From our perspective at Caridion Landlord Solutions, we fully recognise the vital importance of ensuring landlords have an up to date Gas Safety Certificate.  However, the fact that there is nothing landlords can do to resurrect this issue if they failed to provide a gas safety certificate before the tenancy commenced, even if they provided it since, seems a little austere.  In addition, what has not been widely reported in the Monty Shooltz case is that the dwelling itself did not have any gas appliances, these were only in the communal areas therefore we feel the ruling was misplaced and misguided.

Although the case was a County Court ruling, not a Court of Appeal ruling, it was heard before a Circuit Judge.  Since the only place that Circuit Judges sit in London is at the Central London Country Court, the London Courts have decided that this ruling is binding in all London Courts, and now appears to have set a precedence for courts nationwide, meaning many more landlords will be trapped by this ruling.  The strict judicial interpretation of the legislation, which could prevent thousands of landlords serving a Section 21 notice because of an unwitting administration error, traps them in a position they simply cannot rectify.

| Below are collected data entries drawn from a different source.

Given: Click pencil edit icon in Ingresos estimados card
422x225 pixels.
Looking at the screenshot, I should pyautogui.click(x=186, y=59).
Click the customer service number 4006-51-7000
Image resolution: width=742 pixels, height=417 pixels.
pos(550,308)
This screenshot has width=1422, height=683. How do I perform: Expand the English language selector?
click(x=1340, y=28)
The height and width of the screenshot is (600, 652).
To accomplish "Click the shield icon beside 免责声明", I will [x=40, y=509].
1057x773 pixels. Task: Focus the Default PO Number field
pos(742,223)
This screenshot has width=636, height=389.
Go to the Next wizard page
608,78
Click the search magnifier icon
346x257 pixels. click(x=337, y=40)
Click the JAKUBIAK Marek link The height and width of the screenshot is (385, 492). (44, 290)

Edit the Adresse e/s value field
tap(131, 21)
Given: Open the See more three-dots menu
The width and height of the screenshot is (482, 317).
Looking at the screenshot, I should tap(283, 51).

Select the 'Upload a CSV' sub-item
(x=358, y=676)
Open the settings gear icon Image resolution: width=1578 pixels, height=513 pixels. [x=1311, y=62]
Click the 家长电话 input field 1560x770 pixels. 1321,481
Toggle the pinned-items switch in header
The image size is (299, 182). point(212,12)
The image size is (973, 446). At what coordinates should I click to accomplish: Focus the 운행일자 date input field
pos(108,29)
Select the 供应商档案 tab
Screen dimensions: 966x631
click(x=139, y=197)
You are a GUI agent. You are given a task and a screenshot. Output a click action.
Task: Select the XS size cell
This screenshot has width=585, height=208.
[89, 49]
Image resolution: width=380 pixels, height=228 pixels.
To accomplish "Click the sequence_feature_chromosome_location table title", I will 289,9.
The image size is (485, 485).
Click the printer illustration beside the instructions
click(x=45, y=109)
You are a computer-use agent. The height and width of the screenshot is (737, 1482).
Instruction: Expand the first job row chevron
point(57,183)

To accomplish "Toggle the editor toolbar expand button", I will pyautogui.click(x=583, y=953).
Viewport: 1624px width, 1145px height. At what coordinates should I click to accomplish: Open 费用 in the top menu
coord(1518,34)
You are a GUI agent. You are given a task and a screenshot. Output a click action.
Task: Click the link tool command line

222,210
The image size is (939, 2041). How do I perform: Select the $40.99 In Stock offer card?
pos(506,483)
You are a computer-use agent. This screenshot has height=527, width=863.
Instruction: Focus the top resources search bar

We had been liaising with the National Landlords Association (NLA) and Landlord Action who, like us, wanted to call on the Government to reconsider addressing the Monty Shooltz ruling.  However, of course the industry recently learnt that there is a possibility that Section 21 notices will be scrapped altogether in the not too distant future, turning this issue on its head entirely.

We spoke to Barrister Sena Frimpong at Holborn Chambers who agrees that the outcome of this ruling cannot have been Parliament’s intention when the legislation of Gas Safety was brought in. Two interesting points he made were: –

  1. Using deposit protection as an analogy, a landlord who has not protected the deposit in an authorised scheme within the relevant time limits is similarly prevented from serving a Section 21 notice. However, this is only UNTIL the tenant’s deposit is returned in full or subject to any deductions agreed with the tenant or the tenant makes an application to the court in respect of the landlord’s non-compliance, and the claim is either determined by the court, or withdrawn, or settled out of court between the landlord and tenant. The difference is, there is a route to resolution, so why is the Gas Safety regulation any different?
  2. If a landlord cannot serve a Section 21 to a tenant indefinitely owing to the time in which the Gas Safety Certificate was issued, what would happen if the landlord sold the property and transferred ownership to someone else with the tenant in situ? Would the new landlord be bound by his predecessor’s mistake?

For now, we await the possible abolition of Section 21 and/or subsequent changes to Section 8, but we would urge the government to address important issues such as this, not only to enable fairness in the Private Rented Sector, but for common sense.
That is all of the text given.